Paris Summit: Capitalism versus the climate

CWI leaflet to mass protests outside Paris Climate Conference

The Paris Climate Conference with representatives of more than 190 governments is meeting with the whole world watching. Mass protests – angry over repeated inaction and betrayals by governments – took to the streets of Paris despite the French government’s ban on protests under its three month state of emergency. The following is the text of the leaflet given out in Paris by members of the Committee for a Workers’ International (CWI) joining the protests from several countries.

This year, 2015, is the warmest year globally since 1850 and the world temperature is on track to increase by four degrees before 2100, the UN warns. This would be twice the maximum limit estimated to avoid the worst human and ecological catastrophes.

Despite their superficial optimism, governments meeting in Paris will offer no solution to this threat, since it is caused by their policies, many of them dictated by Big Oil, other multinationals and the workings of the capitalist system itself. The way forward is to combine the increasing number of battles to save the environment with working class struggles on wages and conditions around a democratic socialist programme.

Every struggle for the environment will meet the fiercest resistance of the capitalist system. Only 90 giant companies are responsible for 63 percent of the world’s total emissions of industrial carbon dioxide and methane 1851 to 2010, half of those emissions in the last 25 years.

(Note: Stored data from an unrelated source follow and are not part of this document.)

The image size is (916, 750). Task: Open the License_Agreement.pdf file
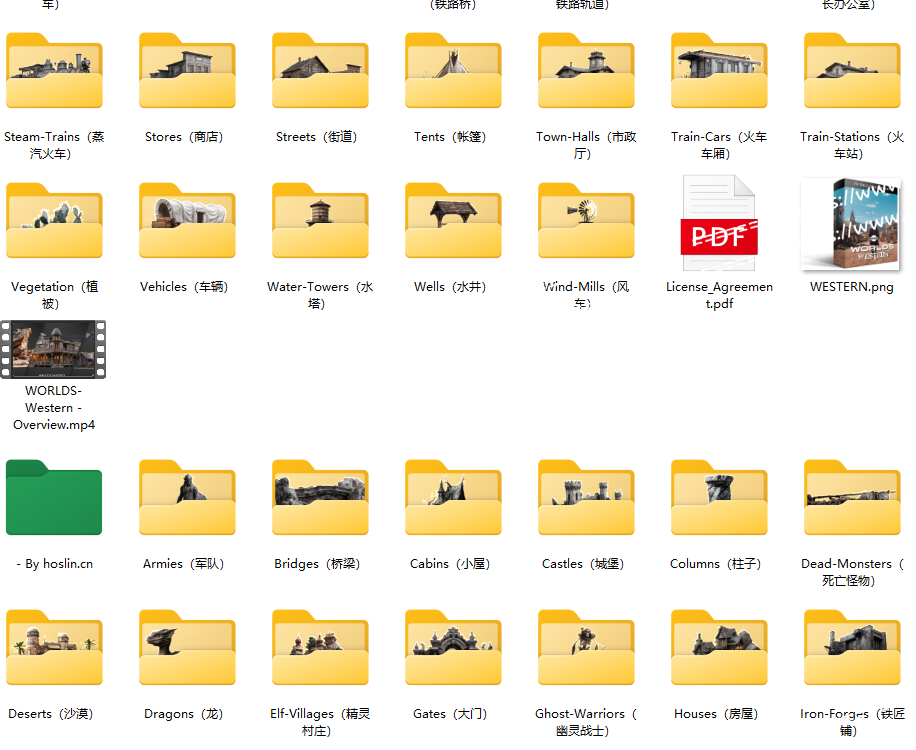719,225
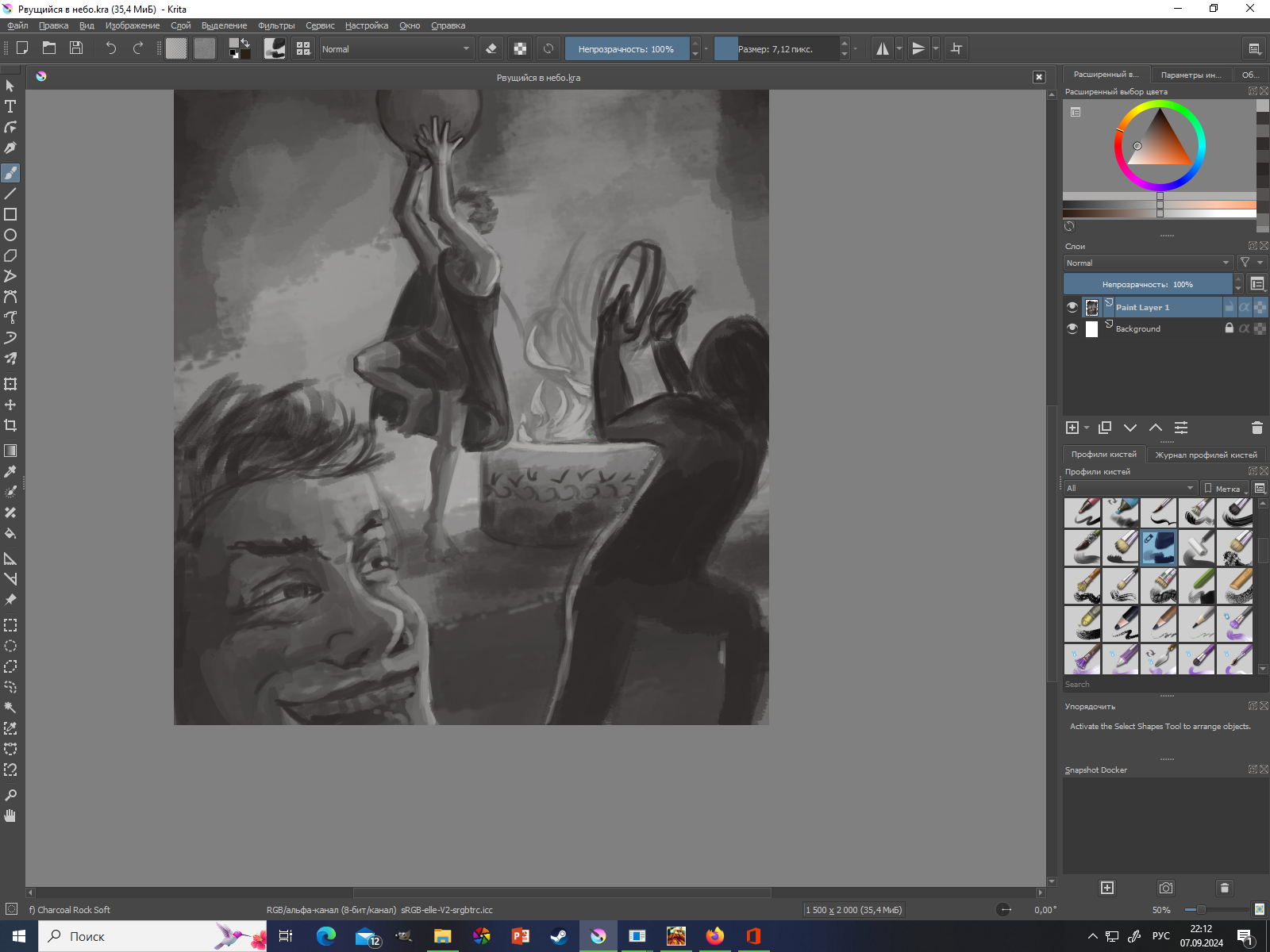Switch to Журнал профилей кистей tab
Screen dimensions: 1270x952
point(1205,455)
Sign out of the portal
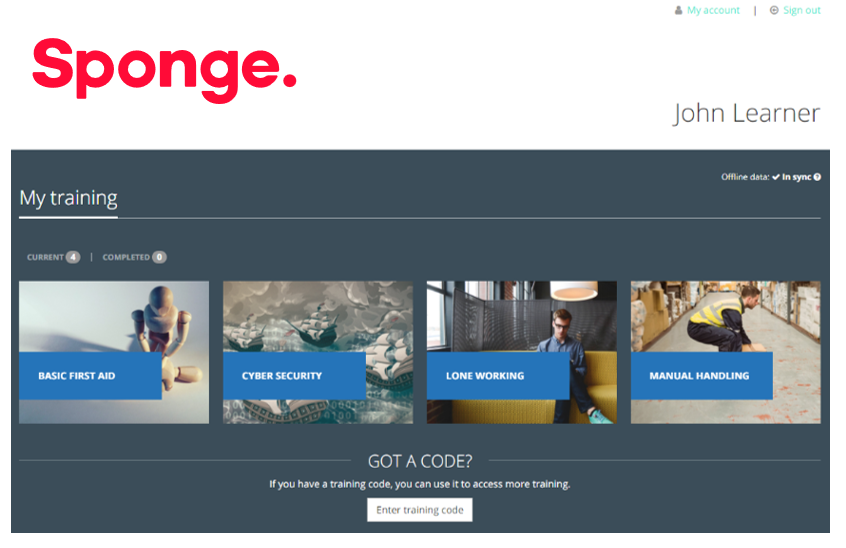Screen dimensions: 846x548 pos(802,10)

In France today, 18 percent of industry accounts for 87 percent of greenhouse gas emissions; 46 percent of that is from just 21 sites. The example of Volkswagen is striking. They have used ecological concern as a selling point, while using special software to cheat pollution controls since 2009 – hiding emissions of up to 40 times the threshold allowed in the EU!

What is at risk?

  • Increasing number of catastrophes such as Hurricane Haiyan in the Philippines in 2013. In 2014, 19 million people were displaced because of natural disasters,90 percent of those affected were in Asia.
  • According to Nasa a sea level rise of one meter within 100-200 years is a realistic scenario, affecting at least 150 million people in Asia alone. Many others argue that a rise of one meter is far too conservative.
  • At the same time, big parts of Central and South America, southern Africa, southern Australia, and countries around the Mediterranean Sea risk a rapid increase in droughts. The water supply for up to two billion people is at risk within 40-50 years as the ice and snow cover that provide it in Central Asia and elsewhere disappear.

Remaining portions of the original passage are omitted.